- Rows:
━━━
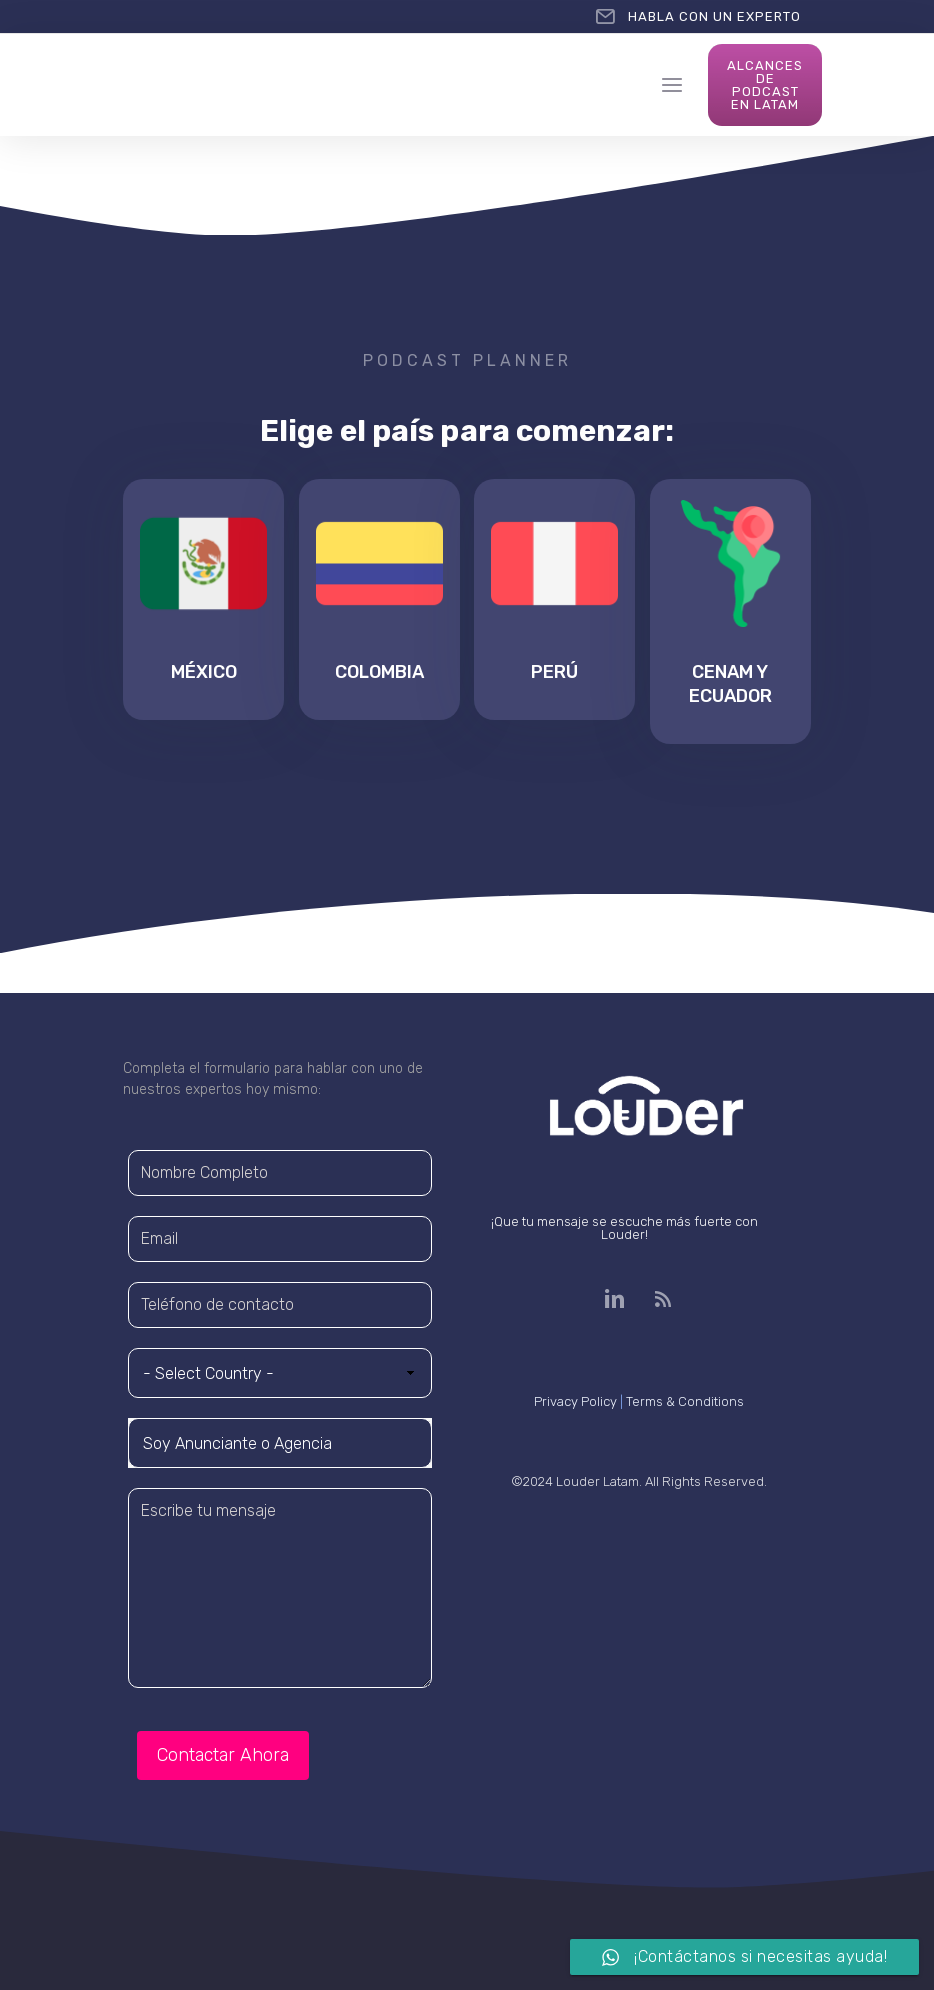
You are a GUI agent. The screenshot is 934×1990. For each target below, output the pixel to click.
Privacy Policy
━━━
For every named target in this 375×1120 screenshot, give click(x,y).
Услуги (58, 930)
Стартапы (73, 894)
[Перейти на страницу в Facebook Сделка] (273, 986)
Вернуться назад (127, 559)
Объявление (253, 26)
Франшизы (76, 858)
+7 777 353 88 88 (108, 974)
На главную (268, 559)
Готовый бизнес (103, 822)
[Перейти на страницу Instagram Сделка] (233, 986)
━━━
- Exercise aim: Copy the listing lines verbatim, starting at the line containing "Франшизы (76, 858)" and ending at the line containing "[Перейти на страницу Instagram", both included.

- Exercise result:
Франшизы (76, 858)
+7 777 353 88 88 (108, 974)
На главную (268, 559)
Готовый бизнес (103, 822)
[Перейти на страницу Instagram Сделка] (233, 986)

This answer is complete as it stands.